La Disney promette già un capitolo dietro l'altro, come sta facendo con l'acquisita Marvel, e allora forse, tra qualche anno, Rogue One non apparirà più grande di una "stellina" nel firmamento della saga, ma, anche fosse, sarà una stella con una sua luce propria, solida e brillante, per ragioni diverse e concorrenti.
Prima, la sua posizione geografica nella mappa stellare: temporalmente precedente al quarto (Una nuova speranza) e successivo al terzo (La vendetta dei Sith), questo episodio è contenuto niente meno che da quarant'anni in quella prima didascalia scorrevole del primo Guerre Stellari di sempre ("...Navi spaziali ribelli, dopo aver colpito una base segreta, hanno ottenuto la loro prima vittoria contro il malvagio Impero Galattico. Durante la battaglia, spie ribelli sono riuscite a rubare i piani tecnici dell'arma decisiva dell'Impero, la Morte Nera...").
C'è poi la sua posizione simbolica, all'indomani del primo capitolo del nuovo canone, firmato J.J. Abrams: un film che, nel bene o nel male, al di là della sua natura di calco, ha mantenuto la promessa di risarcire i fan delusi dalla seconda trilogia di Lucas e di riportarli "a casa". Infine, la sua posizione estetica: di gran lunga più interessante, più polverosa e action, di quella proposta dal "Risveglio della forza".
Soprattutto, Rogue One , pur inserendosi a cuneo come un "midquel", è un episodio indipendente, che sa sfruttare la libertà che deriva da questa indipendenza per fare quello che Abrams non ha voluto o potuto fare, vale a dire raccontare una nuova storia. Estraendo la giovane Jyn dal nascondiglio sotterraneo, il personaggio di Whitaker dissotterra letteralmente qualcosa che era ancora sepolto, riportando in superficie il piacere dell'invenzione.

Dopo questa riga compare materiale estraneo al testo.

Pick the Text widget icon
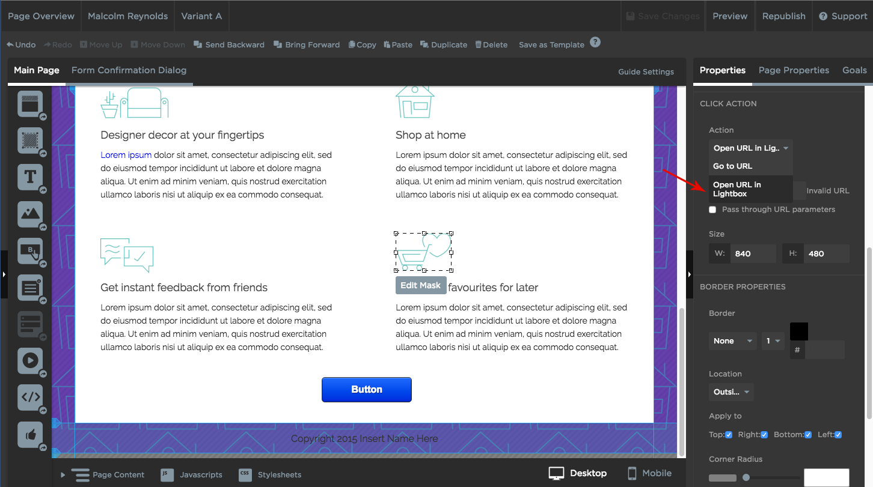 pos(30,177)
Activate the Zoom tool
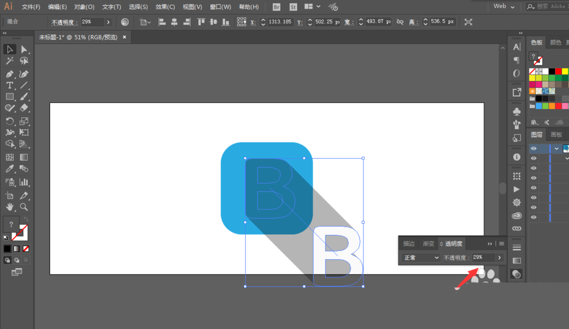Image resolution: width=569 pixels, height=329 pixels. [x=23, y=207]
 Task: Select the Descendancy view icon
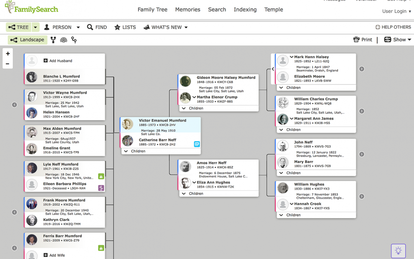coord(74,40)
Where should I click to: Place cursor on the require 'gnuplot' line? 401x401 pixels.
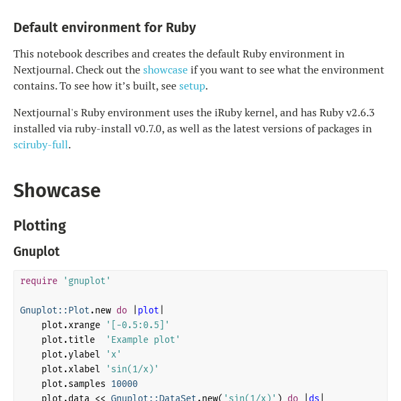65,281
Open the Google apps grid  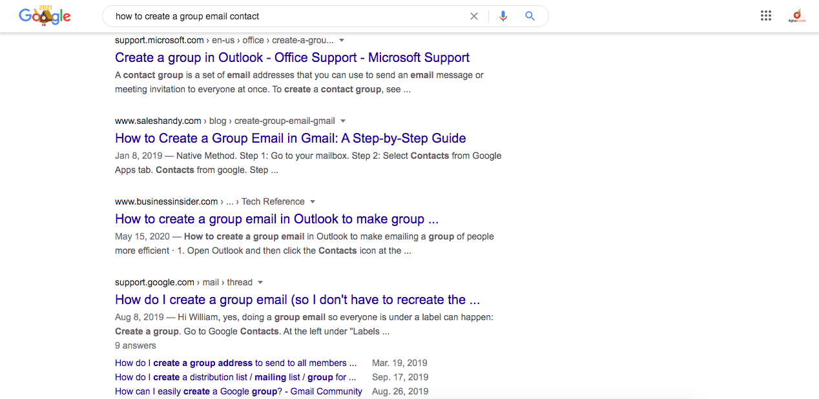click(766, 16)
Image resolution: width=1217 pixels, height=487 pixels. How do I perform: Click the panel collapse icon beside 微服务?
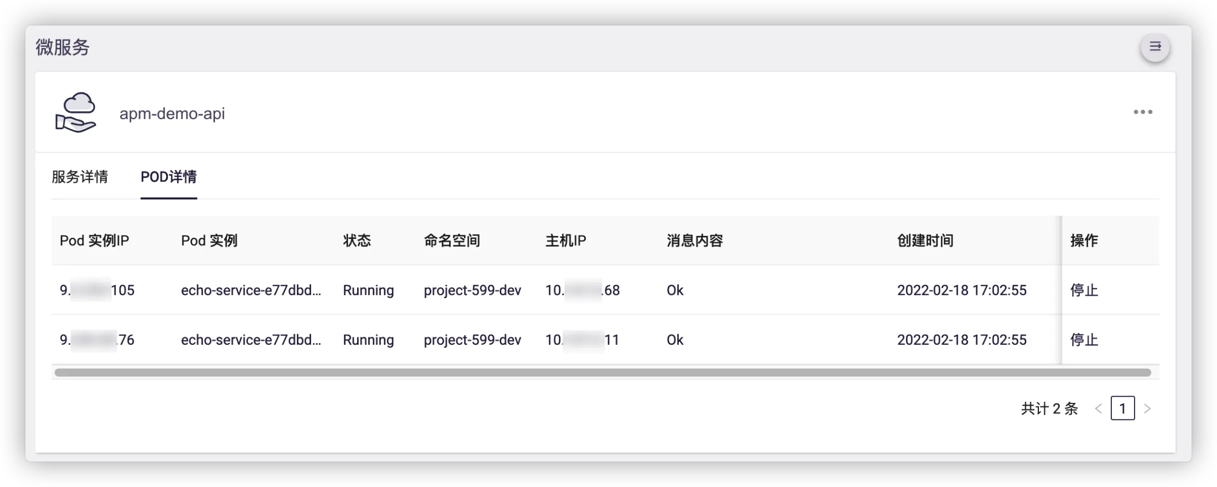[x=1155, y=47]
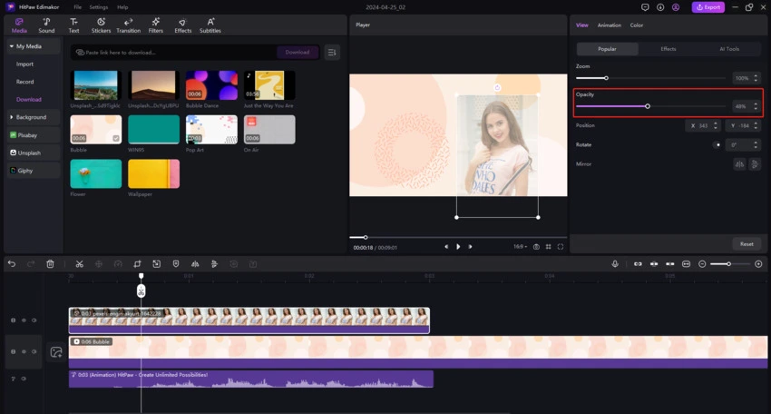Open the Filters panel
The height and width of the screenshot is (414, 771).
pos(156,25)
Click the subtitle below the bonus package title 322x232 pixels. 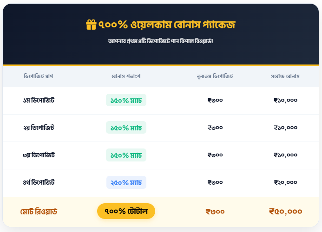pyautogui.click(x=160, y=41)
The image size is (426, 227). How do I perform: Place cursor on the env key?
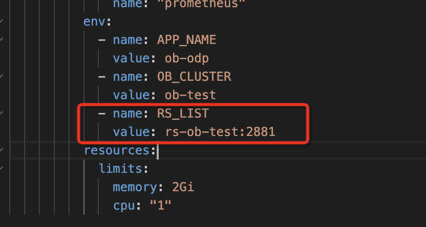pyautogui.click(x=94, y=21)
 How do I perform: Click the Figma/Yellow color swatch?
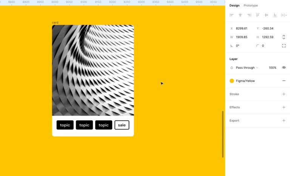click(x=232, y=81)
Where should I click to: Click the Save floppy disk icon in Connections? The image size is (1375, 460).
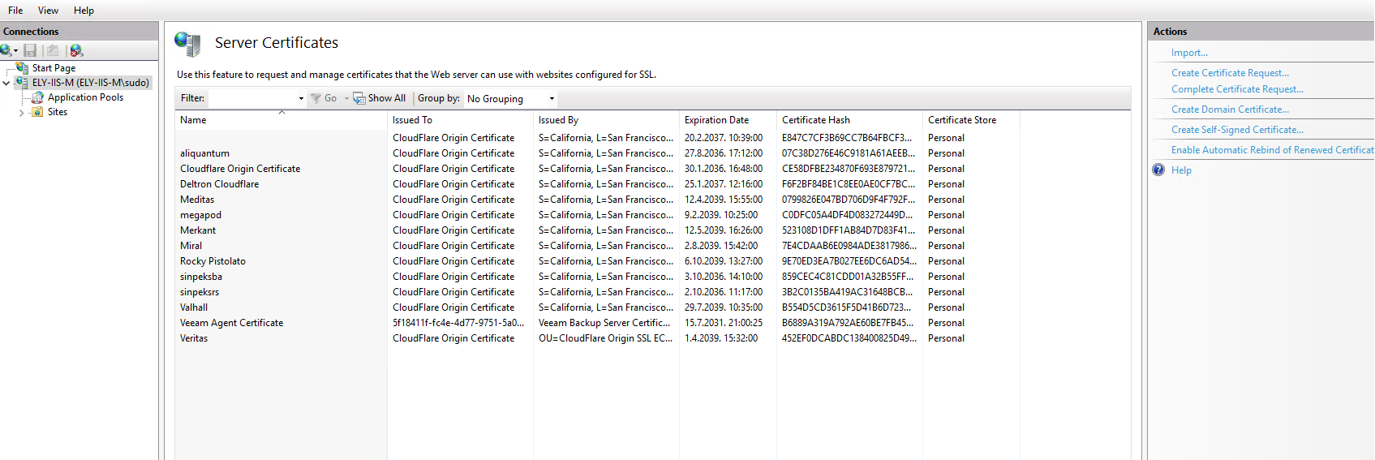point(30,50)
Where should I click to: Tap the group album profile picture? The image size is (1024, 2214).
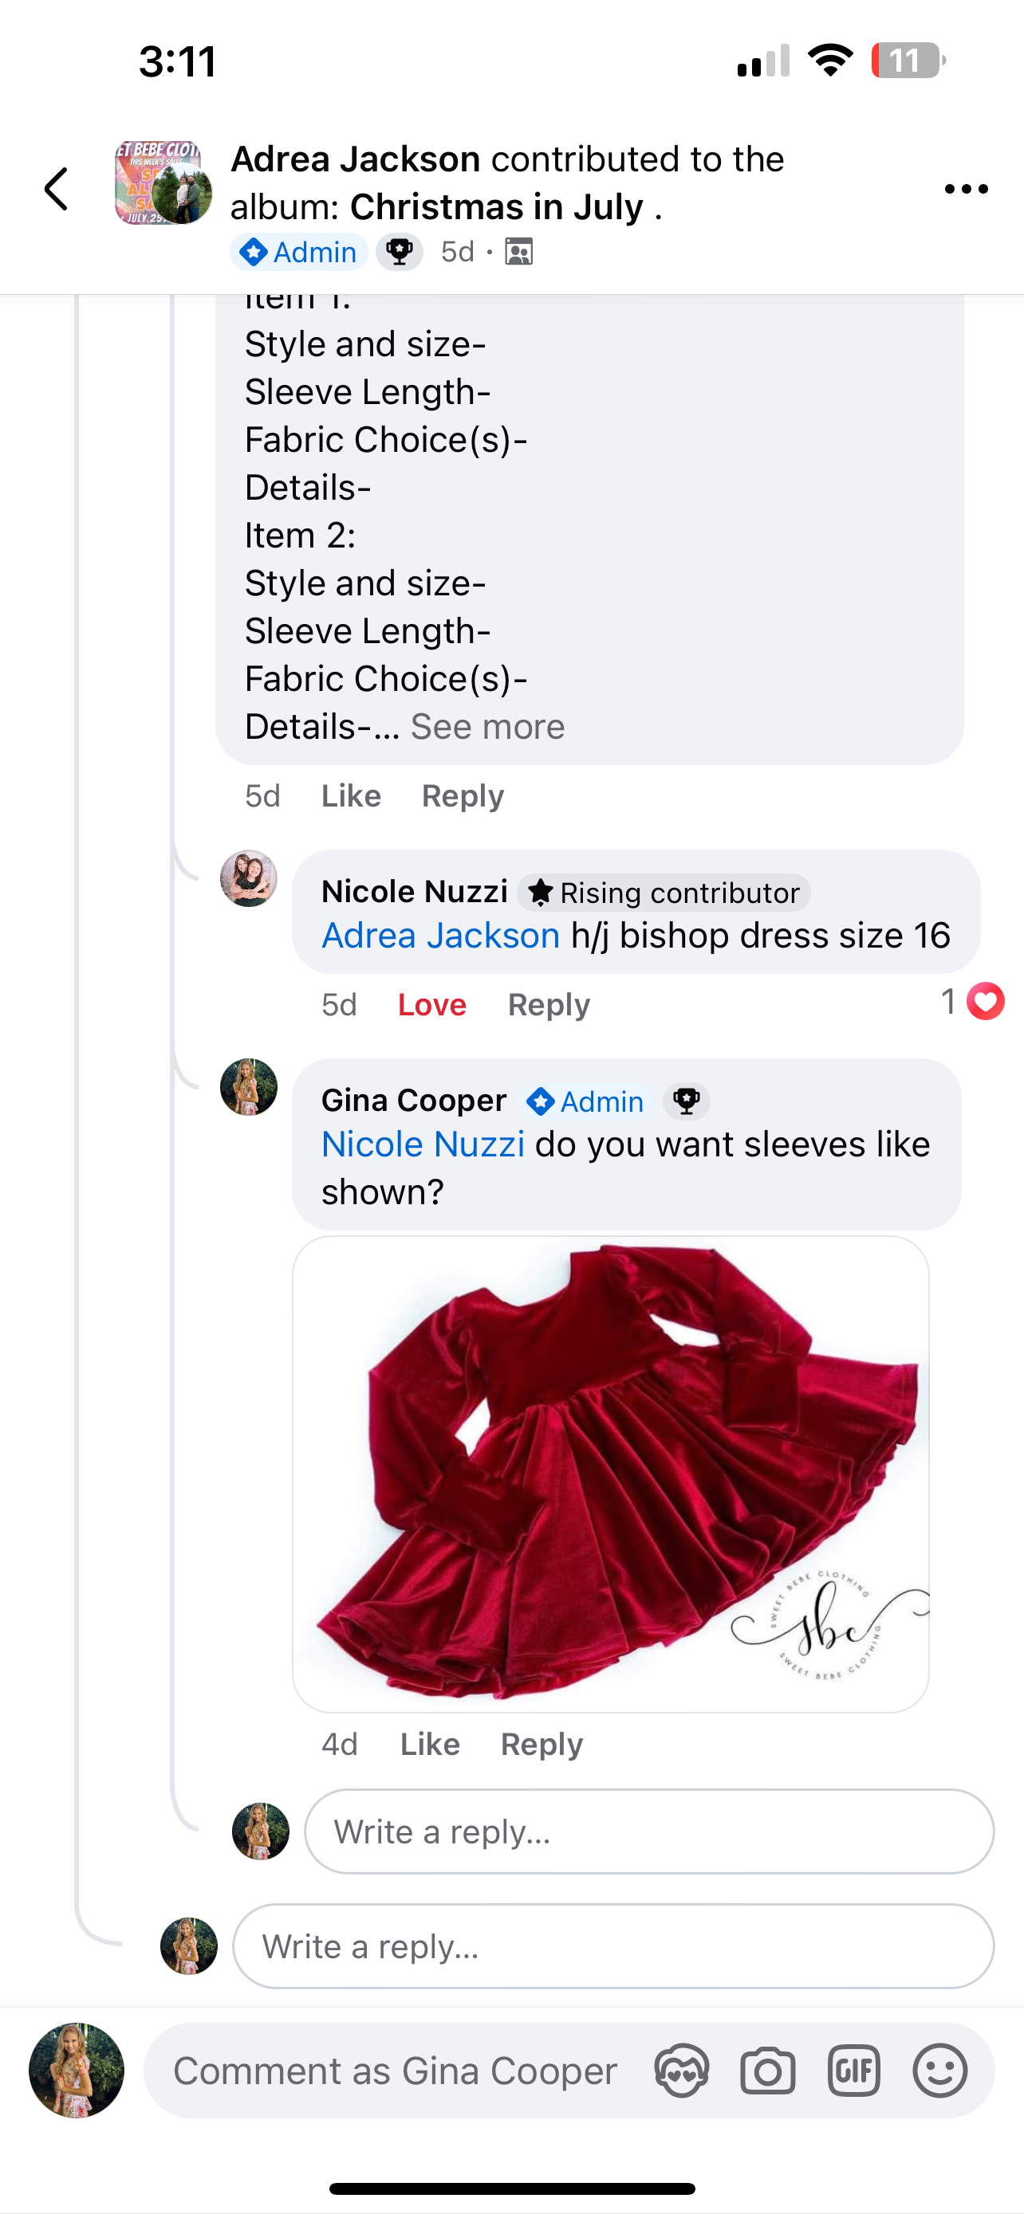[162, 183]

Il film ci mette un bel po' ad ingranare, ma, una volta che la squadra è al completo, non ha incertezze né cadute di tono. Presi singolarmente i componenti dell'equipaggio non appaiono straordinari: non lo è il droide che fa calcoli probabilistici né l'orientale cieco che crede nella Forza, ma è l'eroismo del gruppo a funzionare. Lì c'è Star Wars. Non solo e non tanto nelle apparizioni digitali, a loro modo ologrammatiche, dei vecchi eroi, ma nel sacrificio dei nuovi, che, rapidi come meteore, brevi come vite di santi, si fanno subito leggenda. L'impronta della serie è chiaramente anche altrove: nella coppia Felicity Jones-Diego Luna (il quale sfugge dal sabotare involontariamente il film, riprendendo punti sul fronte romantico), nei salti nell'iperspazio, nelle scene canoniche nelle città piantonate dall'esercito e nei bar malfamati, nel tema musicale di Darth Vader. Ma è più che mai nella sua indipendenza dall'obbligo di far tornare i conti a colpi di spiegoni che sta la felicità del film di Gareth Edwards: un "pilota" che non avrà un gran senso dell'umorismo, ma sa come diavolo si manovra un film di fantascienza.